##### DATA TO EXAMINE
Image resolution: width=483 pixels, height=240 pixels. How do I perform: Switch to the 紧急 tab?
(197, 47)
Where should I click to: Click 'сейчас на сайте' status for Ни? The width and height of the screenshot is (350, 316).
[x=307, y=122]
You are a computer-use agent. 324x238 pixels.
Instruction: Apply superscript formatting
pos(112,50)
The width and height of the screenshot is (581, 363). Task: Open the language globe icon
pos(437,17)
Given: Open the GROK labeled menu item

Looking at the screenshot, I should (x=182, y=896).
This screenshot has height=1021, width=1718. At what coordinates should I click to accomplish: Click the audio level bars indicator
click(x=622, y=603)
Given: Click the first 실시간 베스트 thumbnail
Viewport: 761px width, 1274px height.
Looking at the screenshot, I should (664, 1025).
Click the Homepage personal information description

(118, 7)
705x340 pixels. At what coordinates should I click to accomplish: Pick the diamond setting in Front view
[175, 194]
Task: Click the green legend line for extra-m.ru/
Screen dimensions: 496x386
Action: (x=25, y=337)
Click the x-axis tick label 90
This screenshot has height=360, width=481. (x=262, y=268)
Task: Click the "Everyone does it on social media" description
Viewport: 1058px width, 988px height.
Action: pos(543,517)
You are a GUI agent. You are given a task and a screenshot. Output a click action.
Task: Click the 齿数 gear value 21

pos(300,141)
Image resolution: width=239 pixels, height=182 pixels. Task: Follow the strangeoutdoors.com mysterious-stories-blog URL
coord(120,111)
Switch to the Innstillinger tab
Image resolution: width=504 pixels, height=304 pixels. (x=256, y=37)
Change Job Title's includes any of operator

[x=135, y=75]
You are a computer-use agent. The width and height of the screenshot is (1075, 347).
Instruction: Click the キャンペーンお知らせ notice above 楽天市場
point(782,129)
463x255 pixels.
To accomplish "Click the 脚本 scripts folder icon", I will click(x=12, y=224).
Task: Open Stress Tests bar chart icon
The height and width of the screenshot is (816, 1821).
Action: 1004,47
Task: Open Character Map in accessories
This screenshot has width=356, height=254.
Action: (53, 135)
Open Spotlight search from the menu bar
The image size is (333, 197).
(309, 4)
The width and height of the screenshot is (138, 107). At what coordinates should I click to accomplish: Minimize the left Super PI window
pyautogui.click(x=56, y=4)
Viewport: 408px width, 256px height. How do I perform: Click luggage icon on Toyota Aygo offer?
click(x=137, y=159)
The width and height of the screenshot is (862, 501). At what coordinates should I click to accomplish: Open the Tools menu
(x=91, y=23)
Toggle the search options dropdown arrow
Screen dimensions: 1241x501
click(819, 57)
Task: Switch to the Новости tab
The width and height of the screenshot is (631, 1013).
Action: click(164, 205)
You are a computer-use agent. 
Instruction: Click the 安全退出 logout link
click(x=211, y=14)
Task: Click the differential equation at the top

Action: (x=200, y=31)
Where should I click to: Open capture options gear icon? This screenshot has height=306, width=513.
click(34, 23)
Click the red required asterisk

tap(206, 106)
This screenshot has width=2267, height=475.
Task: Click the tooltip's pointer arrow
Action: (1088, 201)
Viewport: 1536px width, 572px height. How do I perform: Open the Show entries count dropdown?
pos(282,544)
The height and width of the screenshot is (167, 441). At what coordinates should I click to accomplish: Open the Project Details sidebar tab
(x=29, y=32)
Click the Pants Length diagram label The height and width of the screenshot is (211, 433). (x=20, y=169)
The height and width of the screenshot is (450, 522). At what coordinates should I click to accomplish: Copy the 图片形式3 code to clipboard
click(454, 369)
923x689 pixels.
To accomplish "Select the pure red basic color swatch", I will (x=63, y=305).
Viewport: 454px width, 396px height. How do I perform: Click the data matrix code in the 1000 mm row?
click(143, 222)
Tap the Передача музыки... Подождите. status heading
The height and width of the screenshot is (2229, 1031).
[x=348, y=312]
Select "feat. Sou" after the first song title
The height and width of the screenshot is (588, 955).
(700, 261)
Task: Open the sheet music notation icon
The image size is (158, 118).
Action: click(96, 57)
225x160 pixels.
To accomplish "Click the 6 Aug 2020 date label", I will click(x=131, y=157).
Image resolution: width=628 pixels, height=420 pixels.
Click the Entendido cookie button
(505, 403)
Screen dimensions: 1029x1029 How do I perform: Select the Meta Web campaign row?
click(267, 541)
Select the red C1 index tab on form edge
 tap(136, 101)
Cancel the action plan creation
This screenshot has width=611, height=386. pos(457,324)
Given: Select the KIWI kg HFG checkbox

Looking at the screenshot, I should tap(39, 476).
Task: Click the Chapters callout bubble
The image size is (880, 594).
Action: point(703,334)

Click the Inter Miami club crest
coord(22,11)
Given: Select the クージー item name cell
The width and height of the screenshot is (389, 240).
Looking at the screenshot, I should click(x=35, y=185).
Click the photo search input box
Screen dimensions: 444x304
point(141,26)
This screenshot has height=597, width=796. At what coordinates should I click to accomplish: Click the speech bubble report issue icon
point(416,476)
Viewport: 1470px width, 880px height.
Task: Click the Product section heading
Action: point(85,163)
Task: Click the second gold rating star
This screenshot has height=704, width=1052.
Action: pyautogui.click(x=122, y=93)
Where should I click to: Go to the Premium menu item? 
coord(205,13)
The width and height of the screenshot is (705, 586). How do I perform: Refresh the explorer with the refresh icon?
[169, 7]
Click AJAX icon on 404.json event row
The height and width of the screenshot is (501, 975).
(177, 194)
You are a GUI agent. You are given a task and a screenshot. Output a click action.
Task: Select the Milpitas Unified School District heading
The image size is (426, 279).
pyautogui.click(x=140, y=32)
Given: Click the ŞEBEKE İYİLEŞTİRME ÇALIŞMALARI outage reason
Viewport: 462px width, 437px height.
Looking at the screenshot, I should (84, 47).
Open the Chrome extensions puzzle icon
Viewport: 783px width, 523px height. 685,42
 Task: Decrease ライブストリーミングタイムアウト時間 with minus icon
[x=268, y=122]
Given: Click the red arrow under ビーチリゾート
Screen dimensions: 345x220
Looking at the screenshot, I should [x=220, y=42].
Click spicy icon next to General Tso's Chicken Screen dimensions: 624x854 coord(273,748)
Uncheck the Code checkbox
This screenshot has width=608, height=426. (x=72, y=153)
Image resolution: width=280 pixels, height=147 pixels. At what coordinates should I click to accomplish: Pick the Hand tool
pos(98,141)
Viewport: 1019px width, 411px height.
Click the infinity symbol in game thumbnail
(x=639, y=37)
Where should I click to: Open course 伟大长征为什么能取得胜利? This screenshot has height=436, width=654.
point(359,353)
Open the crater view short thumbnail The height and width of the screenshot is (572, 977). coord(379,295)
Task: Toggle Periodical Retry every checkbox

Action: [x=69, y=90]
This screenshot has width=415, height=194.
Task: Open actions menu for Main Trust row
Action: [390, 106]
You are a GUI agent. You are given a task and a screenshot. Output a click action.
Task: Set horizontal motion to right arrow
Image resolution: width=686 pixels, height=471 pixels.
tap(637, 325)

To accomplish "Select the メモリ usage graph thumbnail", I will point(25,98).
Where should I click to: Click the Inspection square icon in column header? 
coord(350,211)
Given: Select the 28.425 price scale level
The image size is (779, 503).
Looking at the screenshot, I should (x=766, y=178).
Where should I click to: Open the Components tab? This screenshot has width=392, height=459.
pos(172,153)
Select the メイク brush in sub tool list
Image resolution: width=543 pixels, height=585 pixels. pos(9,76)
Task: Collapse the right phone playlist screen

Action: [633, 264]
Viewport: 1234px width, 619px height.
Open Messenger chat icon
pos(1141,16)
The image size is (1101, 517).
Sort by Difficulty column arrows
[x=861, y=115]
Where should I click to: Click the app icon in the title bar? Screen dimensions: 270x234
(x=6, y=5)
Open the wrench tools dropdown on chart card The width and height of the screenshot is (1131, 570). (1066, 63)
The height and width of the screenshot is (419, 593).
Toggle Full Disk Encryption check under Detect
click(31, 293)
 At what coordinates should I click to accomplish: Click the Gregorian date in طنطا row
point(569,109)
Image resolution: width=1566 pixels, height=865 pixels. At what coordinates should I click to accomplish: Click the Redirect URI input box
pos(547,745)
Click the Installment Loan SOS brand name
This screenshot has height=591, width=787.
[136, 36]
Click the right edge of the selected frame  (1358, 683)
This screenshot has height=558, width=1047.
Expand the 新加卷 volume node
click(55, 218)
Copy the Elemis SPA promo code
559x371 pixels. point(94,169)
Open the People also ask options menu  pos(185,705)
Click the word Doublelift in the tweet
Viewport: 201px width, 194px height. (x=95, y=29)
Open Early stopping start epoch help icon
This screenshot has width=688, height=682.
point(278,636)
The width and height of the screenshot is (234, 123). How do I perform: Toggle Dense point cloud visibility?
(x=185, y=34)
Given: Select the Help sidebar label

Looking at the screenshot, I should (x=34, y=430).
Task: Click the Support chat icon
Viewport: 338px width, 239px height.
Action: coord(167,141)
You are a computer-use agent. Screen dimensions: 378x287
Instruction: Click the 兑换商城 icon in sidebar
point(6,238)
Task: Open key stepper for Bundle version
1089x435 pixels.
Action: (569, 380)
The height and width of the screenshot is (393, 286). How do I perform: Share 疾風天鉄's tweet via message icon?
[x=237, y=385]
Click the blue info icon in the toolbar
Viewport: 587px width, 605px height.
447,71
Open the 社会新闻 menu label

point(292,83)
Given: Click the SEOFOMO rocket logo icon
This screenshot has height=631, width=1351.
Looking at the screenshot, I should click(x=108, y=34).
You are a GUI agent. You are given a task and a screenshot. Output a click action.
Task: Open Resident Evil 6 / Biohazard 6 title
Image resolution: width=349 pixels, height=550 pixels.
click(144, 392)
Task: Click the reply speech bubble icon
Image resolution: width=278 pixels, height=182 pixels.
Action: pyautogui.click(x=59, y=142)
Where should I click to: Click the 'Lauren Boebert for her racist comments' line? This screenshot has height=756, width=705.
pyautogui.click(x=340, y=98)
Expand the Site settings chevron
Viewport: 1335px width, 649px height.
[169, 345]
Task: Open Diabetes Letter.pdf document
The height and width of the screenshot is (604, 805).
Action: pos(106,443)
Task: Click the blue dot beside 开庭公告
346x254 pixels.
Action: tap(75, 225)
##########
**WHAT IS REQUIRED**
Only the lines above from the line containing "Image resolution: width=686" through the line containing "Click the Installment Loan SOS brand name" should be retyped, exactly and with both ends included.

**COMPLETED TASK**
Image resolution: width=686 pixels, height=471 pixels.
tap(637, 325)

To accomplish "Select the メモリ usage graph thumbnail", I will point(25,98).
Where should I click to: Click the Inspection square icon in column header? 
coord(350,211)
Given: Select the 28.425 price scale level
The image size is (779, 503).
Looking at the screenshot, I should (x=766, y=178).
Where should I click to: Open the Components tab? This screenshot has width=392, height=459.
pos(172,153)
Select the メイク brush in sub tool list
Image resolution: width=543 pixels, height=585 pixels. pos(9,76)
Task: Collapse the right phone playlist screen

Action: [633, 264]
Viewport: 1234px width, 619px height.
Open Messenger chat icon
pos(1141,16)
The image size is (1101, 517).
Sort by Difficulty column arrows
[x=861, y=115]
Where should I click to: Click the app icon in the title bar? Screen dimensions: 270x234
(x=6, y=5)
Open the wrench tools dropdown on chart card The width and height of the screenshot is (1131, 570). (1066, 63)
The height and width of the screenshot is (419, 593).
Toggle Full Disk Encryption check under Detect
click(31, 293)
 At what coordinates should I click to accomplish: Click the Gregorian date in طنطا row
point(569,109)
Image resolution: width=1566 pixels, height=865 pixels. At what coordinates should I click to accomplish: Click the Redirect URI input box
pos(547,745)
Click the Installment Loan SOS brand name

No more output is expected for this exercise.